As noted by progressive hip-hop MC Talib Kweli in his voiceover, Carmichael emerges here as a “regular guy” who also happened to be a incendiary and mesmerising speaker – one still so provocative that Kweli recalls being accosted by FBI and TSA agents at an airport after 9/11 for merely listening to a 40-year-old Carmichael speech. Some may take Kweli’s intimation of wiretaps as conspiratorial and apocryphal, but no-one familiar with Hoover’s paranoia and surveillance of black progressives will be among them. (The biggest laugh in the film comes from Hoover’s claim that the most dangerous threat to the internal security of the United States was the Black Panther party’s free breakfast program. But Hoover was not joking.)
The progress of the film is also a tacit record of the Panther’s off-screen dismantling by Nixon and Hoover’s COINTELPRO conspiracy against black leadership. The Panther’s demise by exile, imprisonment and judicial malfeasance is presented at a glance, but the Panthers expended all their political capital on the campaigns to Free Huey Newton, Bobby Seale and Angela Davis.

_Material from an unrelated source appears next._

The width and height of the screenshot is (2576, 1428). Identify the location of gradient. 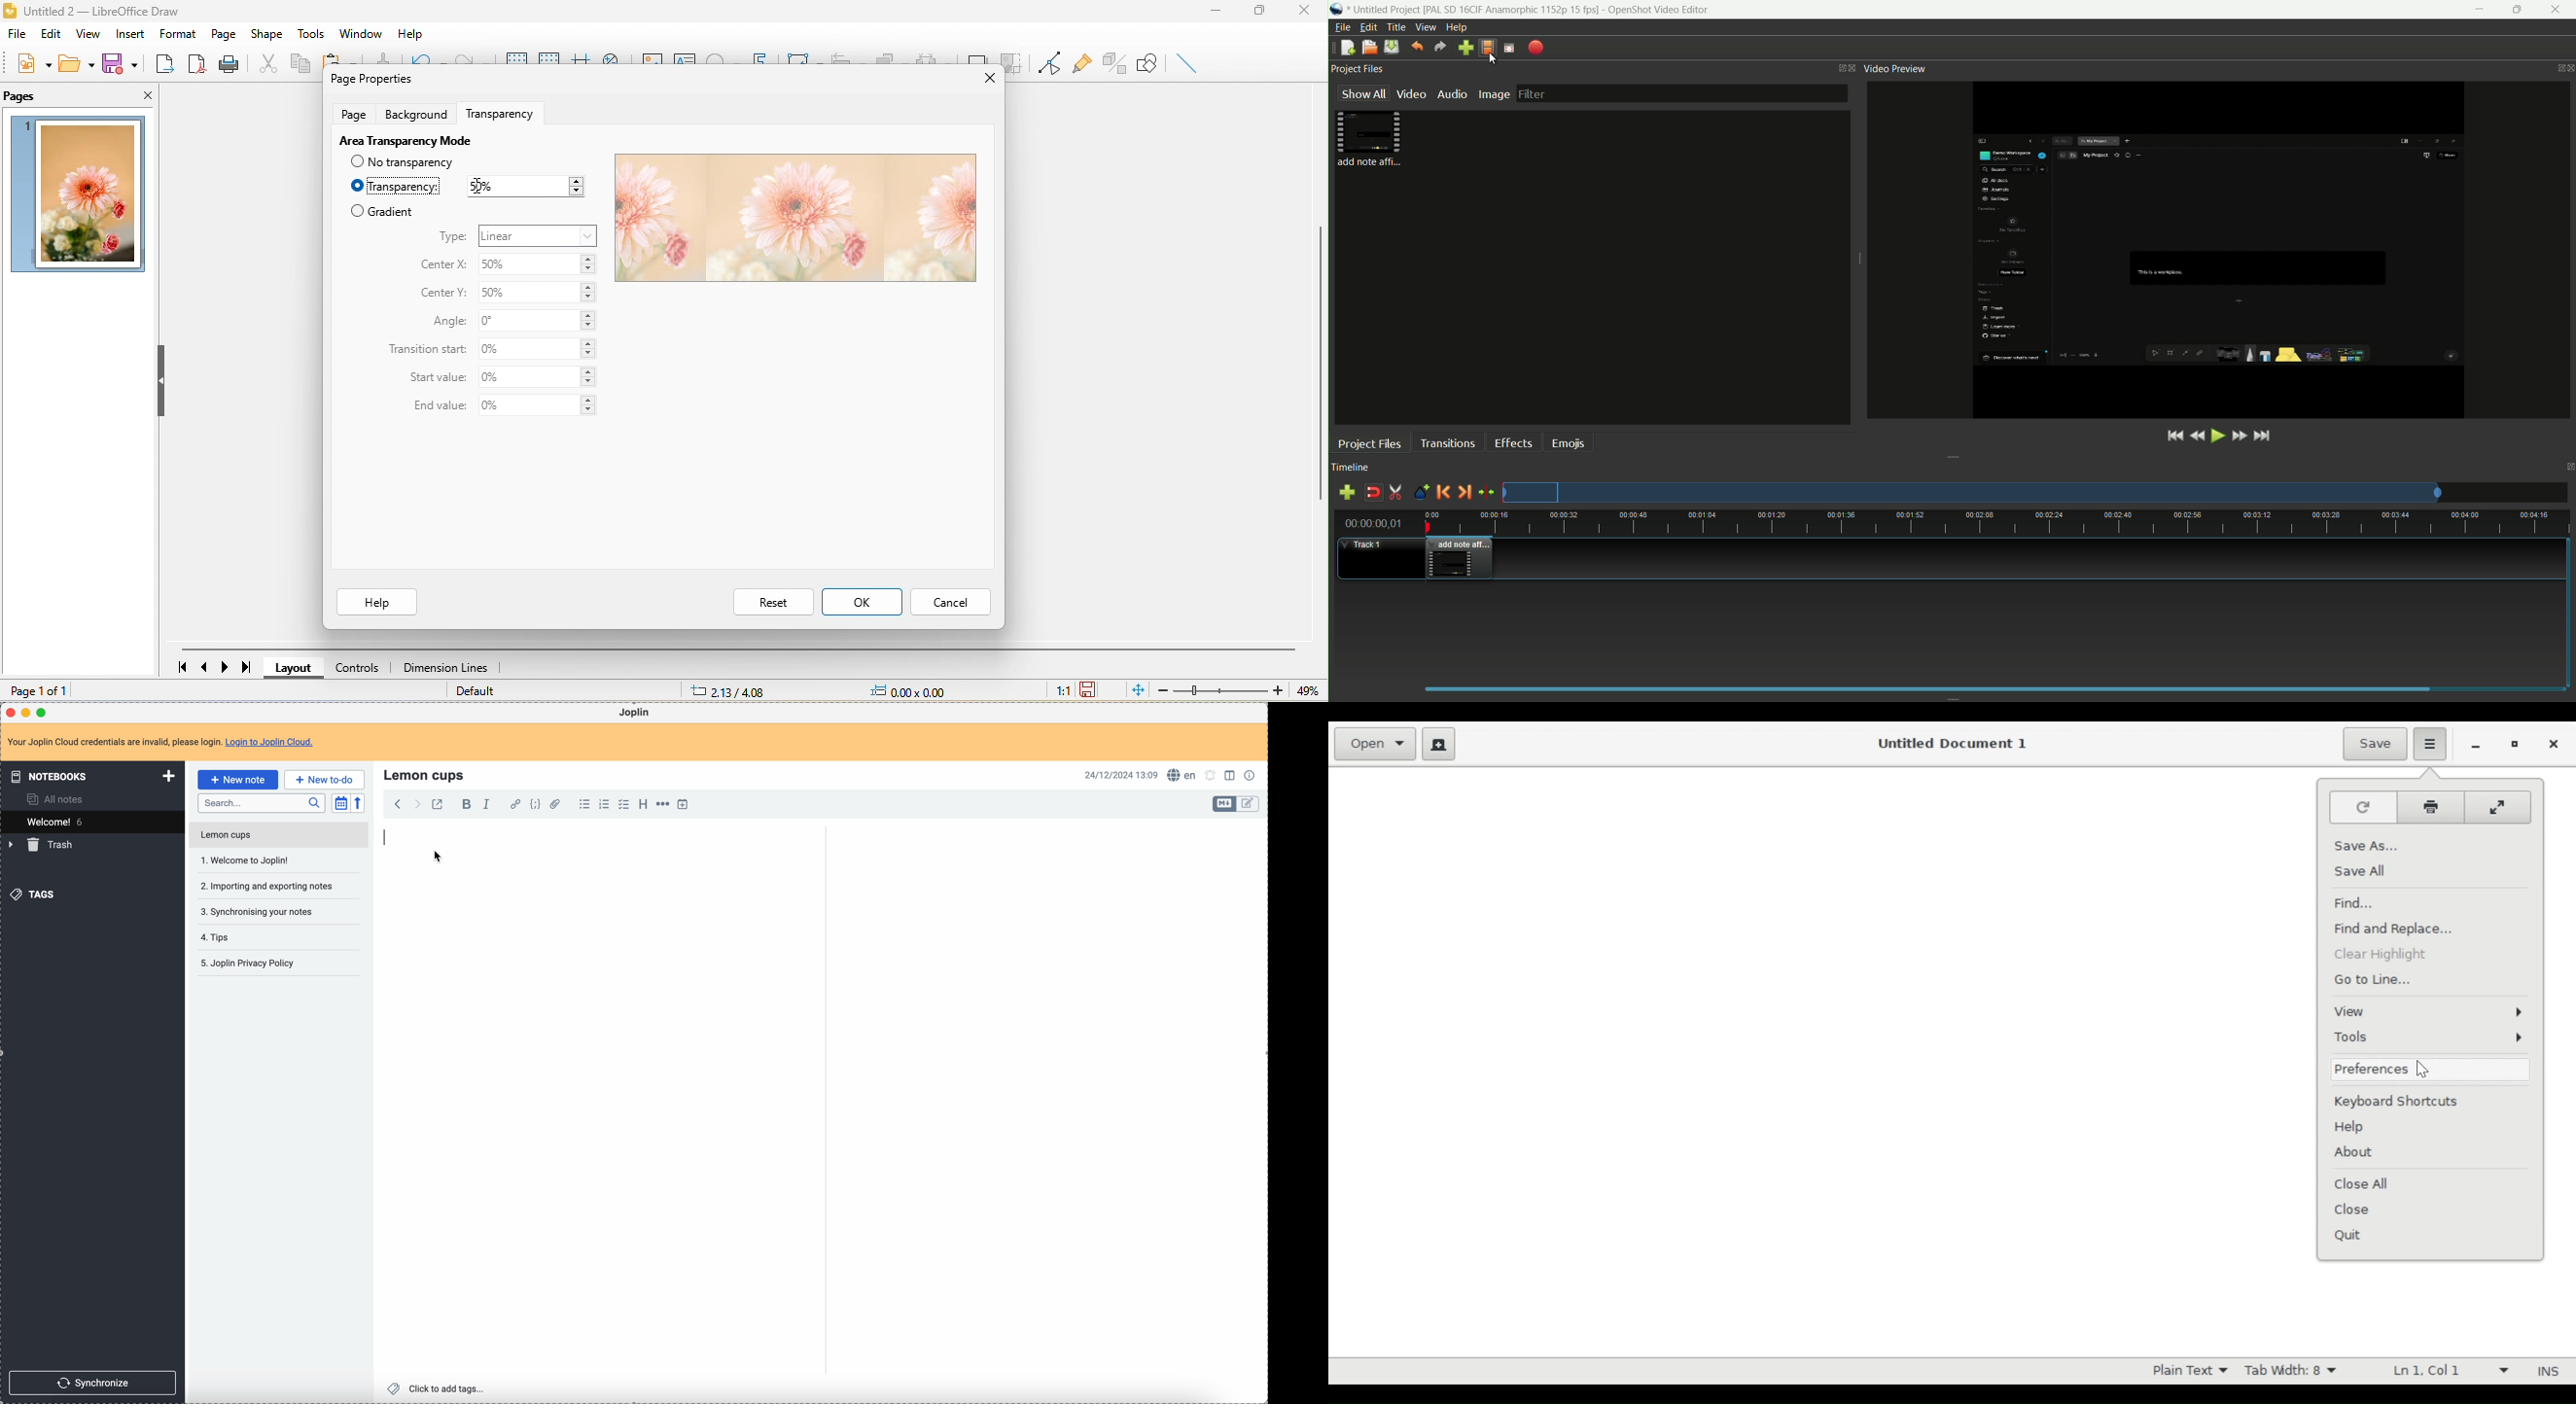
(382, 211).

Davis’s prison interview here offers the most astute and moving rationale for extreme black retaliation to American racial extremists. When asked to justify the advocacy of black violence, Davis recalls her childhood experience of her Birmingham, Alabama community being routinely bombed by Klansmen at the behest of notorious county sheriff Bull Connor. Davis recalls this motherfucker using local radio to promote and direct such violence on a weekly basis. The extreme close-up of her angry, watering eyes when she speaks of the discovery of four classmates’ body parts after the infamous 1963 Birmingham church bombing provides all the justification for retribution any rational person should need.
Davis also emerges as the figure from that time still alive, active and significant to her community today. Hip-hop MC and folksinger John Forte, who came to prominence in the mid 1990s with The Fugees, spent eight years in federal prison on drug-trafficking charges. He recalls how Davis’s advocacy for the abolition of the American prison system was a text he often shared with fellow prisoners.
We can assume the Swedish documentarists’ coverage and interest in black America ended in 1975, along with America’s war against Vietnam, once their gloomy focus had turned to the devastation high-grade heroin was wreaking on Harlem. The film’s final interview, with a cherubic woman barely out of her teens overcoming a former life of addiction and prostitution, captures the bleak promise left among the ruins of the movement.
International media wouldn’t return with much vigour to reporting on black America until hip-hop and the crack epidemic created a new generation of fiery progressives, and made urban America’s misery index appear again newsworthy enough to warrant the world stage.